PROBLEM STATEMENT: Filter the listing below: which lines contain the word "screenshot", with uppercase and lowercase treated as different? Copy each of those lines.
··· EXCERPTED RECORDS ···
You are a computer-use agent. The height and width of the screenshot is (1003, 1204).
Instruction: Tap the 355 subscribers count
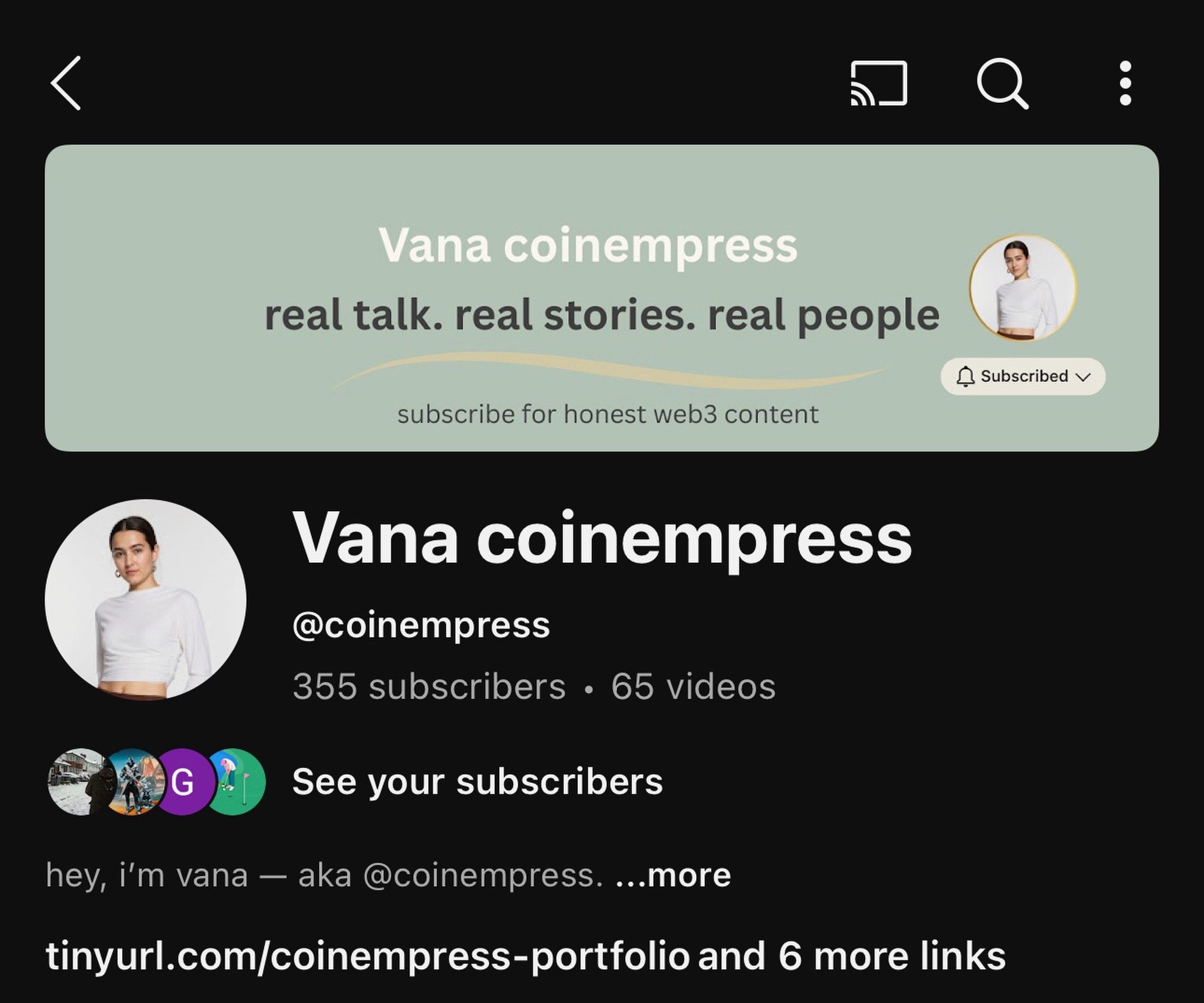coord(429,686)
···
··· EXCERPTED RECORDS ···
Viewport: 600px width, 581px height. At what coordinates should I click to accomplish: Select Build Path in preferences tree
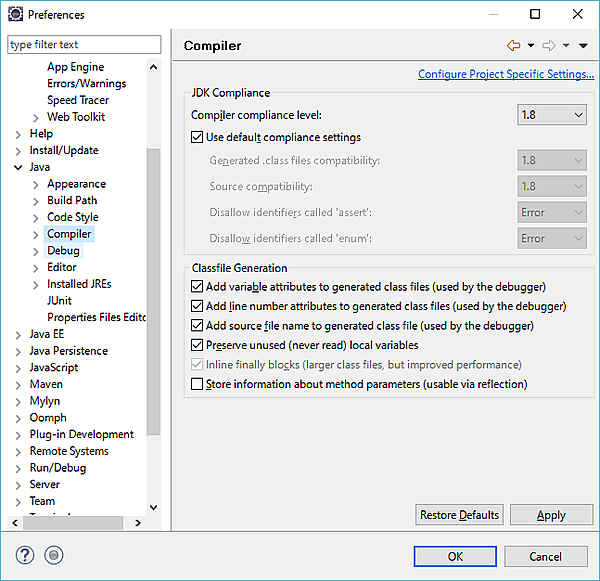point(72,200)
···
··· EXCERPTED RECORDS ···
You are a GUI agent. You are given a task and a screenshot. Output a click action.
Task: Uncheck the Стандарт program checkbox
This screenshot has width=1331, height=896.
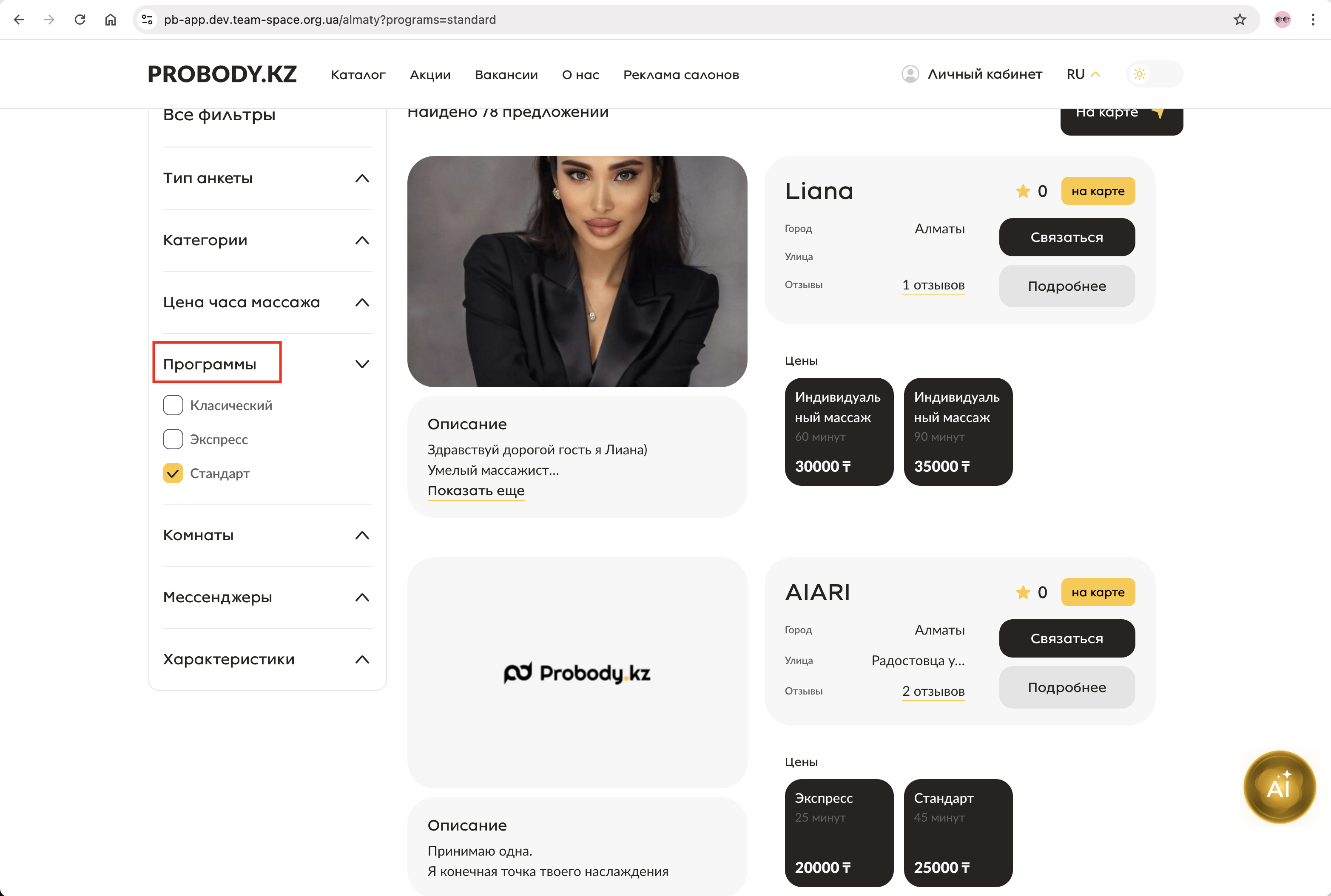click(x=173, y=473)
···
THE REPLY:
You are a computer-use agent. The height and width of the screenshot is (1003, 1204).
You are a GUI agent. You are given a task and a screenshot. Output a click action.
This screenshot has width=1331, height=896.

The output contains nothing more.